Jesus Christ. What the fuck was she doing to him? Rachel’s smile had never kicked him in the gut, but here he sat, feeling like he needed to catch his breath after a single satisfied look from a demon. How in the hell could she have the same face as Rachel, the same mouth, and possess such a different smile? Rachel had always been weighing, judging, estimating the effect of her response on him, making certain he was at ease and comfortable. She’d cared for him, loved him. Yet it was Ash, who didn’t seem to give a shit about his response and had no interest in judging him—or caring what he thought of her in return—who got to him with a little twist of her lips. And how the hell was he supposed to hang on to his cynicism when she beat him to it with her unabashed greed?
And why the hell did he like it? Like her? God help him, now he was wondering if he’d enjoy sex with her, too, despite knowing that she wouldn’t feel a thing, and that it would fuck him up even more than he already was.
Any other woman, he’d manipulate her emotions and charm her until she wanted him in return, until he had the upper hand—just as he had with Rachel.
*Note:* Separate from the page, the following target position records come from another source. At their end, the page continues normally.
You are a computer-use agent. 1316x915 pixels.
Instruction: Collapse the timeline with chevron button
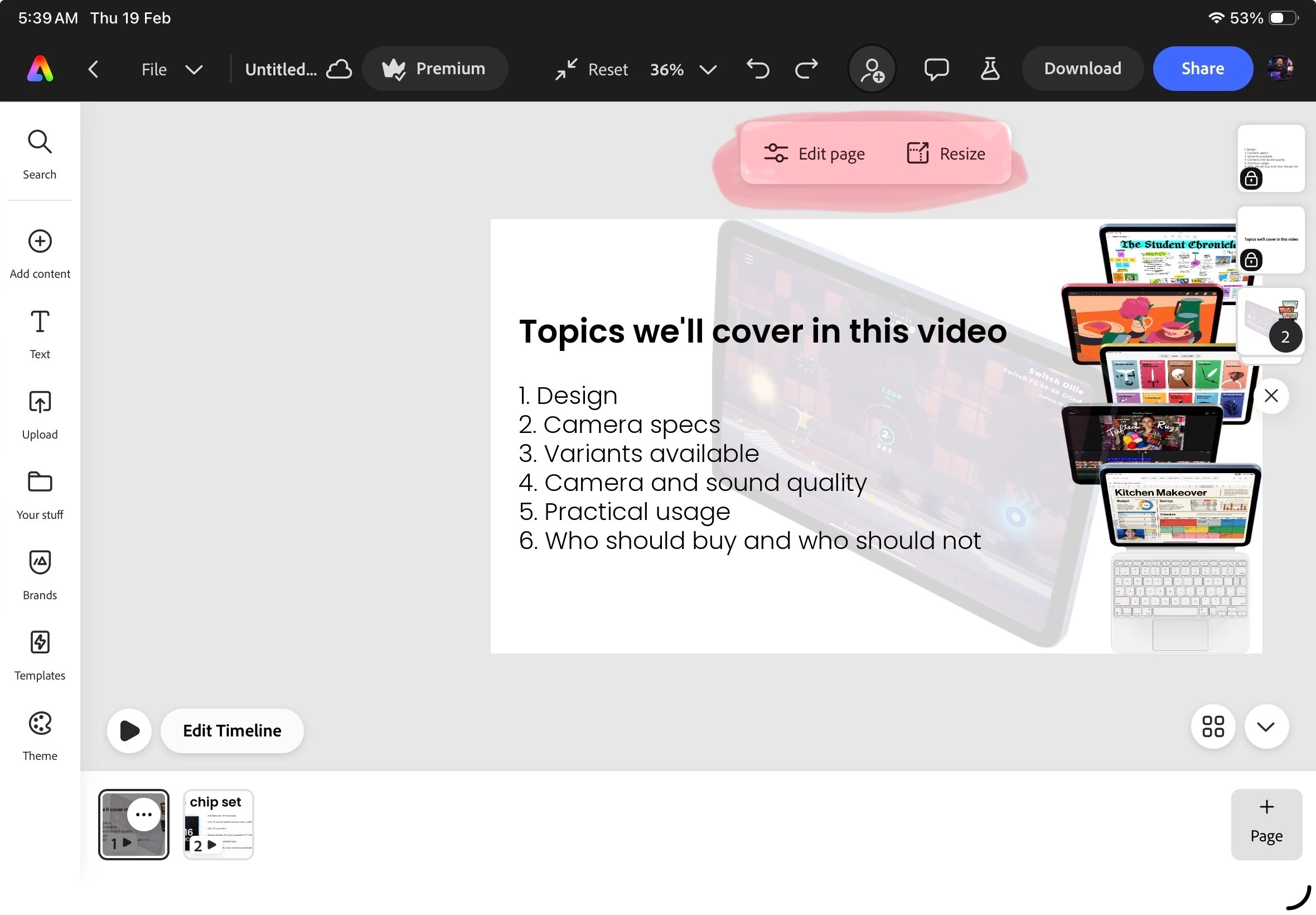tap(1266, 726)
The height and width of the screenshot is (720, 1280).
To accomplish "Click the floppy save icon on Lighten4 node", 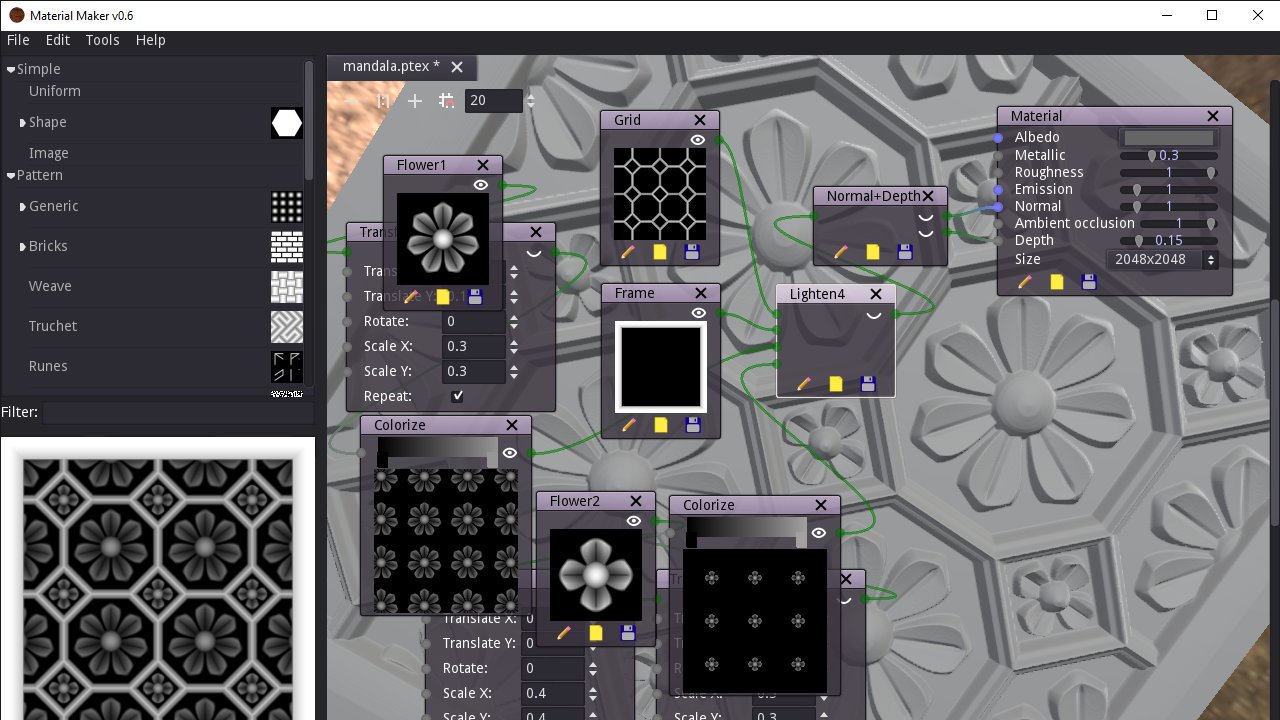I will (867, 383).
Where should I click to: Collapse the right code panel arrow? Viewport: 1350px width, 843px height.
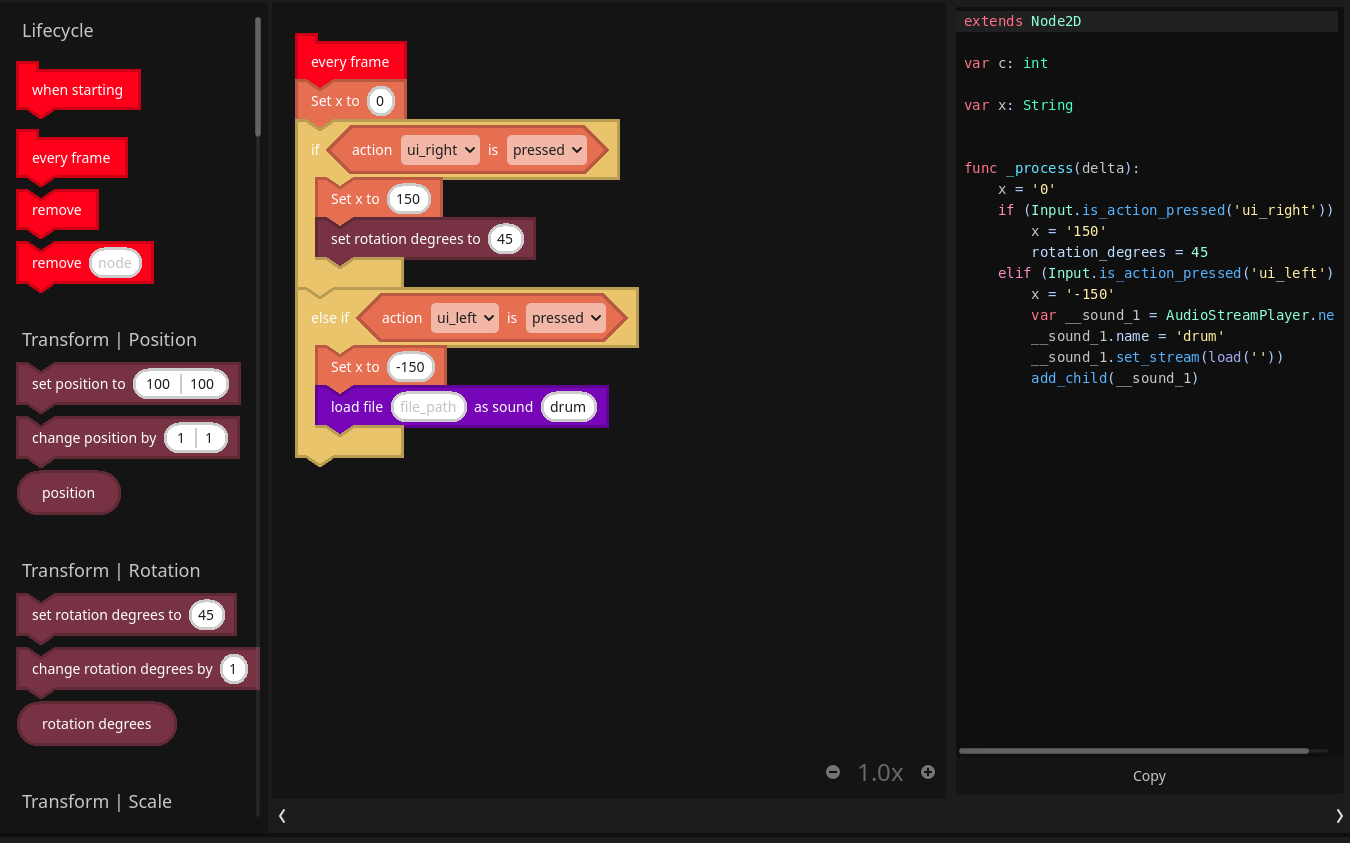pyautogui.click(x=1339, y=816)
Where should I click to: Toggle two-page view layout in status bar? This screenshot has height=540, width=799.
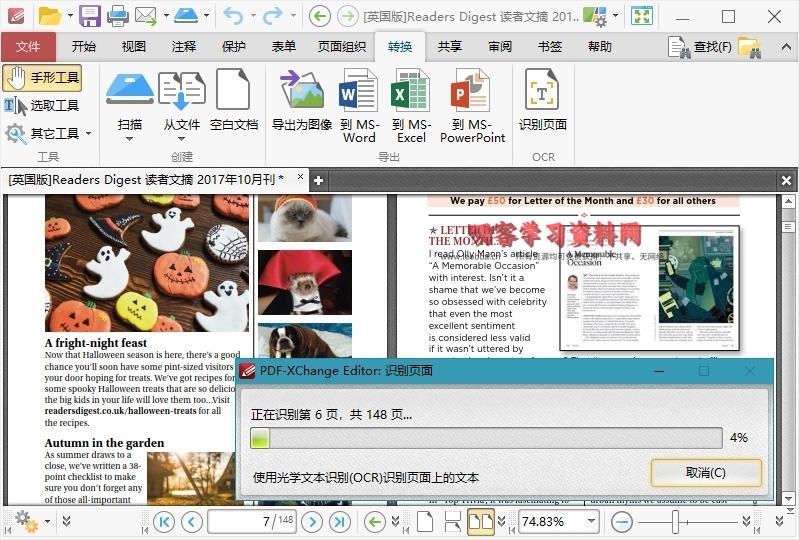pyautogui.click(x=481, y=522)
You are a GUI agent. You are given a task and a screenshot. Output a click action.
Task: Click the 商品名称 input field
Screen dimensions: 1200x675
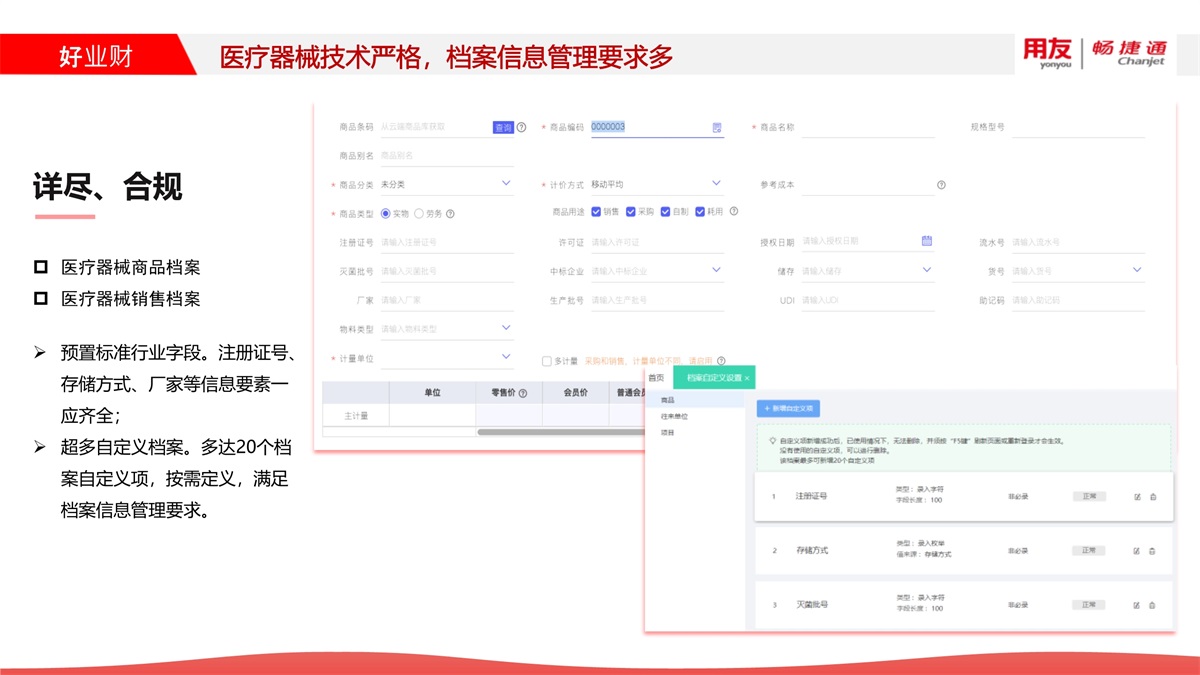867,128
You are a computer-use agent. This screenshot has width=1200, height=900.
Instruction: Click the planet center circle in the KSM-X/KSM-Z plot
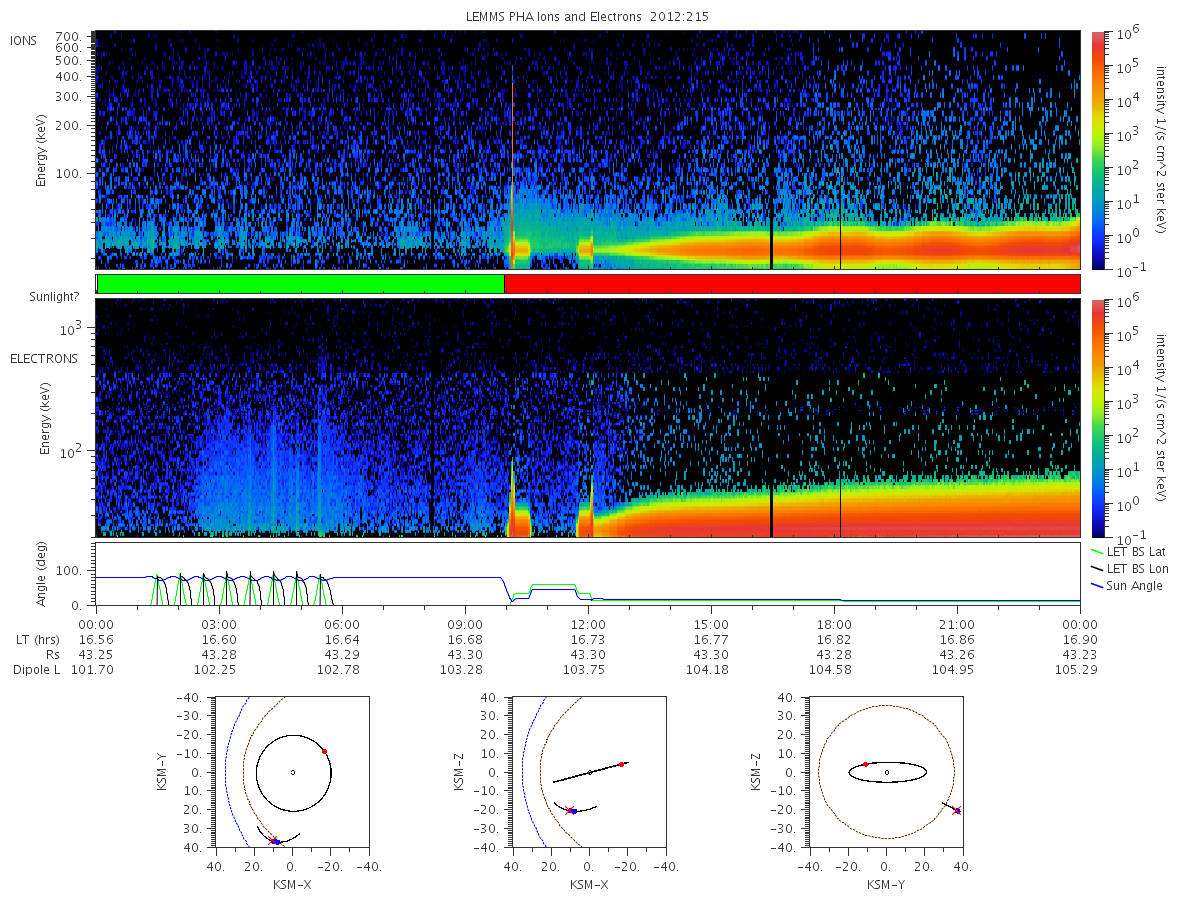[x=590, y=772]
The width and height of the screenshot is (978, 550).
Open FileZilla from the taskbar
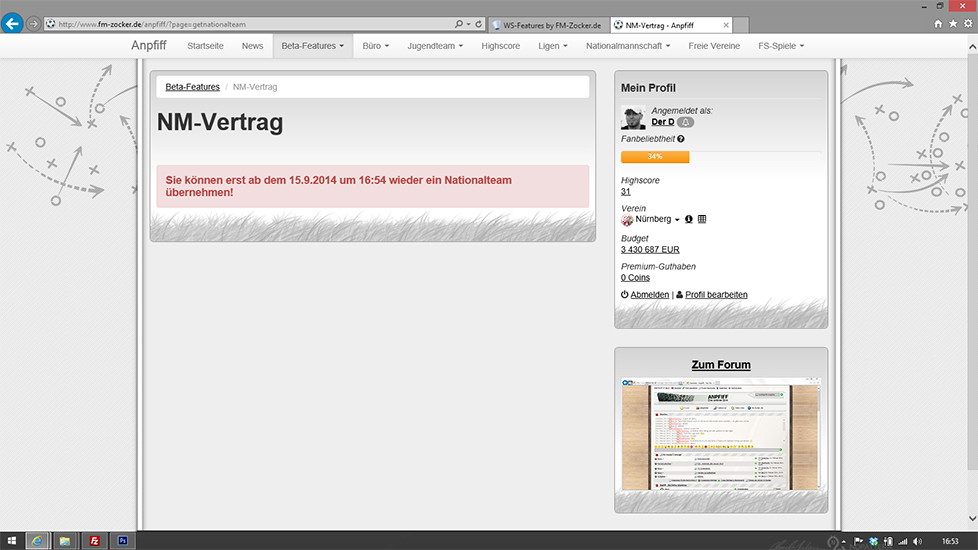click(x=94, y=540)
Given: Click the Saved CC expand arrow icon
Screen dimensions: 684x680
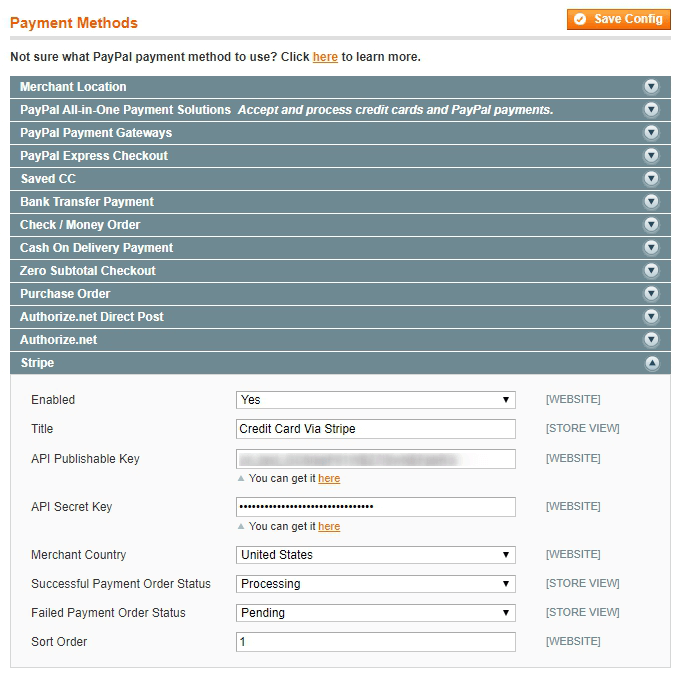Looking at the screenshot, I should coord(652,179).
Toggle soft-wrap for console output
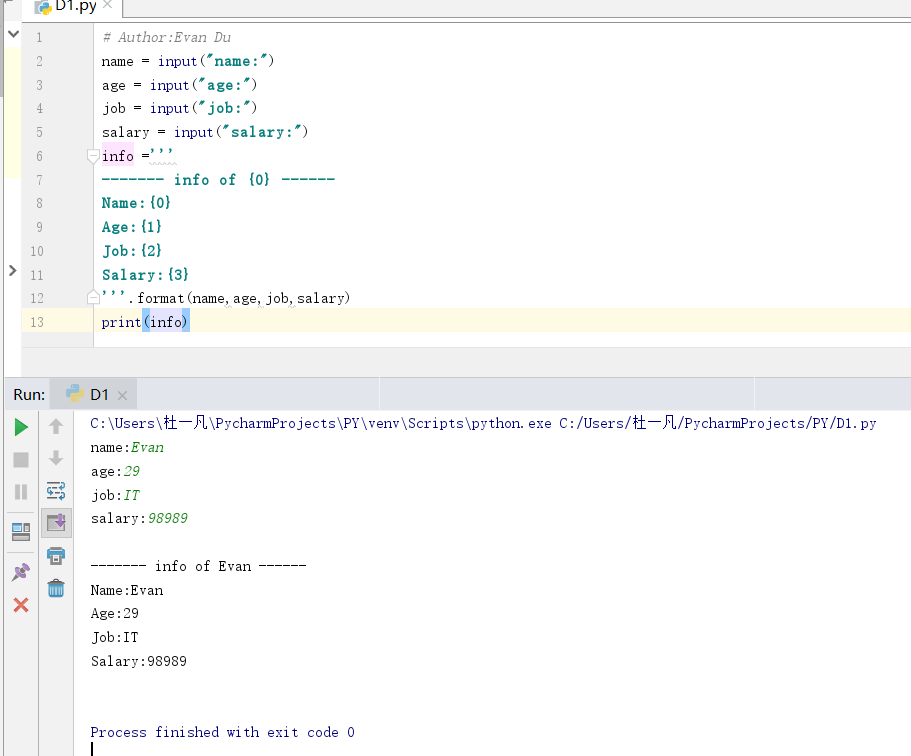The height and width of the screenshot is (756, 911). point(56,491)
But he didn’t even know if Ash had any real emotions.
Goddammit. He had to take control of himself, and take the upper hand again . . . before she ground him under her heel.
CHAPTER 7
Since strange was normal now, Taylor didn’t think anything of teleporting into a graveyard in Illinois after the sun had set. Revoire had asked her to meet him at that location, and as graveyards went, this one seemed kind of pleasant. No spooky broken fences, no precariously tilted headstones. Just Marc Revoire, standing in front of a grave marker, looking a bit like a farmer in a worn brown jacket and tan trousers. He had that lanky, wide-shouldered look to him, as if he rose with the sun and spent the day behind a plow. In the Midwest, what could be more normal than that?